→ Passage:
Friday, February 5, 2016

#CollisionWithFame: Richard Obenshain

In 1978, Virginia Republican Senator William Scott decided to not seek reelection.  As is the custom in Virginia, the state convention selected a nominee.  The convention did not have to look too far, choosing the GOP’s state party chairman, lawyer Richard Obenshain of Blacksburg.  The Republican Pary had not been competitive in much of Virginia for the previous century, but Obenshain had worked to recruit GOP candidates and build an organization that could take advantage of the collapse of the Democratic Byrd/Flood Machine.  Obenshain had vanquished former Secretary of the Navy John Warner at the state party convention, and was poised to hold the Virginia seat for the Republicans. 
            On August 2, Obenshain boarded a Piper 34A (tail number N56122) in Winchester to continue to Chesterfield,Virginia. The campaign day had started from Washington metro area. At approximate 11:00 PM his aircraft was approaching Chesterfield under scattered cloud cover when it was waved off on a go-around and it collided with trees. Obenshain and the two-man flight crew were killed in the crash. The NTSB determined multiple probable causes for the crash, including the decision of the pilot to fly into adverse weather conditions; a lack of familiarity with the aircraft type by the pilot (he had less than two hours of flying time in the type); and efforts to operate the craft beyond pilot’s experience. Visibility was under one mile, and IFR rules were in effect. According to the NTSB, the “left seat [pilot] had expired medical & was not current,” indicating that a variety of factors typically at work in small-craft crashes were at work, heightening the prospect for tragedy.

(Pixel coordinate grounding data)
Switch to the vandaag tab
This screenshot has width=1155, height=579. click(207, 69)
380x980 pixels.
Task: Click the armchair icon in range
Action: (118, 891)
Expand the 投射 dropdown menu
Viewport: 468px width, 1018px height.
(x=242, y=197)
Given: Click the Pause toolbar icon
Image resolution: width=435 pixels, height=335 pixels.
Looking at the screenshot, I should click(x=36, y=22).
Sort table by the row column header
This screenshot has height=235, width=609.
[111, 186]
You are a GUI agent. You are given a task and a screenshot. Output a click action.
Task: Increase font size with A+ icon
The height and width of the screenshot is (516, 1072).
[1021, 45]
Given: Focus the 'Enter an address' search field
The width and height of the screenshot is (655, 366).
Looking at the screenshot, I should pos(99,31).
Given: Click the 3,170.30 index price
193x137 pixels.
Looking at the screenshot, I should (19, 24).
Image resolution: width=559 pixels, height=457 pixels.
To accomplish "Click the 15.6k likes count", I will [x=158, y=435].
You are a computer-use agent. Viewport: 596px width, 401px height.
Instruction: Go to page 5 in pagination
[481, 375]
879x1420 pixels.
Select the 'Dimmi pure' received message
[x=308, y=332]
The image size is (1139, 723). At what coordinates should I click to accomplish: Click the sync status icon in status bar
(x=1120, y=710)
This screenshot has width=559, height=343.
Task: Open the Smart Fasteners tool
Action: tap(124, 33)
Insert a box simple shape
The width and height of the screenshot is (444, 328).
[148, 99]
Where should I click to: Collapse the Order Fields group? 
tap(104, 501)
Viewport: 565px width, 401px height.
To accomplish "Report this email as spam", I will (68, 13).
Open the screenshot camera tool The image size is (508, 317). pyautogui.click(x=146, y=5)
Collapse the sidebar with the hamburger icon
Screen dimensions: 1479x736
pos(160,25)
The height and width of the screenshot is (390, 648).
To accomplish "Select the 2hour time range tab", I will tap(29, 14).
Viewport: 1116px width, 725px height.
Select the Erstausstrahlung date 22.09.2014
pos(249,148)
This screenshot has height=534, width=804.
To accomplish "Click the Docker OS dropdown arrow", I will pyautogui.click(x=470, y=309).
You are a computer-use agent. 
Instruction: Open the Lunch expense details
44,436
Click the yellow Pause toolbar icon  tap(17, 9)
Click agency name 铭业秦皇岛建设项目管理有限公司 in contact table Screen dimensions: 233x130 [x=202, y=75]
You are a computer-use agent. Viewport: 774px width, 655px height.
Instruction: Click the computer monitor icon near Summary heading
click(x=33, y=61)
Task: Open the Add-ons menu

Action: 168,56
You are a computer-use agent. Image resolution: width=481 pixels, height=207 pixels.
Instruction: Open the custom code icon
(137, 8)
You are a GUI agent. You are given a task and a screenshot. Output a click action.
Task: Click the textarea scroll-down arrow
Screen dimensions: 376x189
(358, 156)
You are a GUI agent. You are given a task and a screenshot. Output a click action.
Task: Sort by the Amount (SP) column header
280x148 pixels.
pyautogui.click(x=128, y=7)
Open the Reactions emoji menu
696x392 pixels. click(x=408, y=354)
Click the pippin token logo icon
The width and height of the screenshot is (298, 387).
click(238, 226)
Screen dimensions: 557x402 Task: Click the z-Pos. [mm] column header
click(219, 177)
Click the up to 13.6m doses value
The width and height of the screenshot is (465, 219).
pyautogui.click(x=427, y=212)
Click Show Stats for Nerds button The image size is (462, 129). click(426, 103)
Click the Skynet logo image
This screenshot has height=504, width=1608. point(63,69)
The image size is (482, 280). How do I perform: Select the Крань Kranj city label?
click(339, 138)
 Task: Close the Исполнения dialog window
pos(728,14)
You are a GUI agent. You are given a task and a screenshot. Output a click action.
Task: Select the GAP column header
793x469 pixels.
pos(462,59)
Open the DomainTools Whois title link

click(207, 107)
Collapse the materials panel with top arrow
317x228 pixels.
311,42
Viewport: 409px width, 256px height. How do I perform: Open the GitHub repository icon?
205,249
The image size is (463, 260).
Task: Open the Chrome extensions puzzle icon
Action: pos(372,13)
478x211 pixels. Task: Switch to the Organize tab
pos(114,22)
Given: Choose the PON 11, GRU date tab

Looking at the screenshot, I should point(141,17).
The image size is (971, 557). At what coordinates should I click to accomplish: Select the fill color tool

→ Problem to work on: For each statement about the passage on Richard Obenshain, answer yes or no and quote the exact words of the passage that decide it: (a) Obenshain defeated John Warner at the state party convention; (b) the pilot had more than ten hours of flying time in the aircraft type; (c) visibility at the time of the crash was over one mile.

→ Reply to the exercise:
(a) Yes: "Obenshain had vanquished former Secretary of the Navy John Warner at the state party convention"
(b) No: "he had less than two hours of flying time in the type"
(c) No: "Visibility was under one mile"